Of course, if she doesn’t love you, well, maybe you’re just unlovable.
But I digress. Again. My point was just that Malinowski’s appeal to fear, piety, attachment, and the hereafter suggests to me that cannibalism may not be a moral matter per se for the Trobriand Islanders. It may be a cultural or religious issue instead. That would, to some extent, explain my immediate relativistic reaction. On reading Malinowski, that is, my first thought was that, here in the West, we would definitely regard these sarco-cannibalistic rites as morally problematic. But is that judgement universalizable (as Kant would insist it should be)? It might be wrong here, in leafy, middle-class Surrey, but does it follow that it’s also wrong in Melanesia?

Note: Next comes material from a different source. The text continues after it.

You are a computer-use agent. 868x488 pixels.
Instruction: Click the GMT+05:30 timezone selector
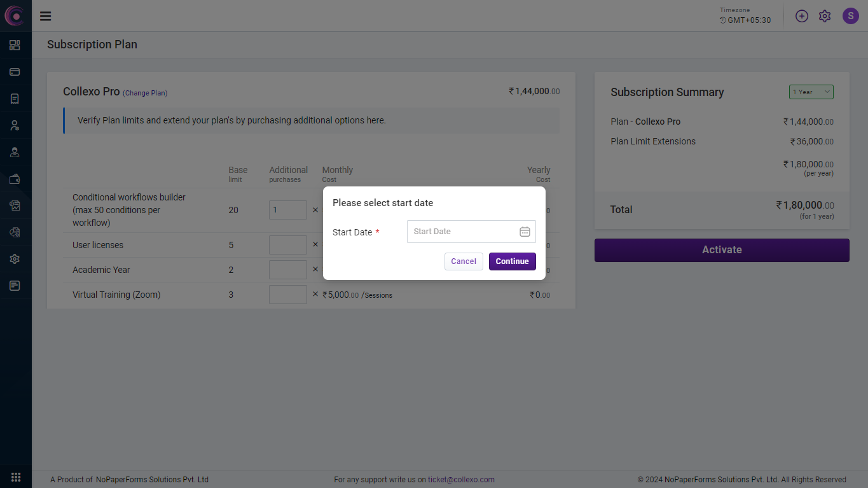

Okay, my first thought was actually, ‘Ewww! Have these people never heard of ham sandwiches and the mini-quiche?’ And then I thought about the moral stuff.
Oh alright, somewhere in the middle of all this, I was also wondering whether they were cooking the stiff and if so, how.
But I was mostly thinking about moral relativism. 
This, you will no doubt be relieved to hear, takes us right back to the curious conclusion with which this week’s rumination began. Ethics may not be our best guide here. At least, it may not be the best place to start, especially if cannibalism is a cultural rather than a moral issue. 
Does that mean the discussion, such as it is, is at an end? Ha! You should be so lucky. Anyway, who ends a meal without pudding?
Next week, we finally (probably) get to the philosophical pudding. Which hopefully will be more than just a piece of fruit.



[1] Not to mention that siren of the 70s, Inflatable Ingrid; or, for that matter, every teenage life-saver’s one true love, Resusci Annie.
[2] To be fair to dear old J.S., On Liberty was a valiant attempt to do what philosophers, in the Western tradition, have been trying and largely failing to do since Thales of Miletus popped his tackle out and invented philosophy. Mill was trying to reconcile the needs of society with those of the individual: the one cum/contra the many. Like most western philosophers, however, he began with a vastly overinflated sense of the individual’s importance and so banjoed the whole thing. Result: a lot of meandering old toot about dead dogs, and why banging it out on the pavement isn’t actually a legitimate experiment in living after all.
[3] See Conti, C. C. Metaphysical Personalism. Oxford: Clarendon, 1995.